Ahora bien, el combate es desigual y está peligrosamente amañado, pues de combatir se trata. Existe otra fe poderosa, demoledora, que arrastra consigo espíritu y moral, ética y principios. Es la otra fe, la fe de la cartilla, la del IBAN. Es la fe que insta a rezar despacito, en voz muy baja, la de pedir con disimulado fervor que toque el gordo. O un segundo premio, cuando menos. La fe del apartamentito en primera línea de playa, la del viajecito merecido a Cancún. Esa fe que se sustenta en gruesos pilares de cotidiana filosofía, la que se apoya y se afirma en sorbitos tiernos de amor propio: «Toda la vida trabajando como un burro, qué menos que un pellizquito», «Ay, si yo pudiera comprarme un descapotable, ese rojo del escaparate de la esquina, para invitar a la Manoli a dar un paseíto.» Y todo se condimenta con un «Si Dios quiere», o con un «Virgencita, qué poco te pido.»

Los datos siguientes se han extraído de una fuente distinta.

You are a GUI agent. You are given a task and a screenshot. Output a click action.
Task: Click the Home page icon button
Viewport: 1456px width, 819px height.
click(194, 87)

En misa —en la misa forzosa, la de las comuniones y las bodas—, después del Padre nuestro que estás en el cielo, se extravía la letra y se chapurrea a trompicones, desordenadamente, siguiendo a duras penas el compás titubeante del vecino, pero por rascar una Primitiva o un Euromillón se es capaz de rezar en fluido arameo una oración de treinta y seis versos. Qué pureza puede hallarse en el rezo de un niño, en sus cuatro esquinitas. Es una fe ingenua, una fe cándida y preñada de bondad, una fe perfectamente inmaculada. Qué ansia, qué malicioso interés se observa, sin embargo, en el rezo anhelante de un codicioso. Por la mañana se besa con viva exaltación el medallón del Sagrado Corazón, con los ojitos vueltos hacia atrás, y, al rendir el día, el santo escudo del equipo de fútbol. Algunos décimos de lotería, de tanto beso, de tantas muestras de adoración al sacramento pecuniario, han acabado perdiendo hasta el color. Esta otra fe mueve montañas, olivares enteros y hasta mamotretos medievales.

De la fe primigenia —de la buena, de la oficial, la que lleva marca de verificación azul— nadie se acuerda en época de vacas gordas. No se acuerda de ella ni el sacristán. Pero cuando el ganado comienza a perder peso… Ay. De la fe se acuerda el perro cuando lo devoran las pulgas.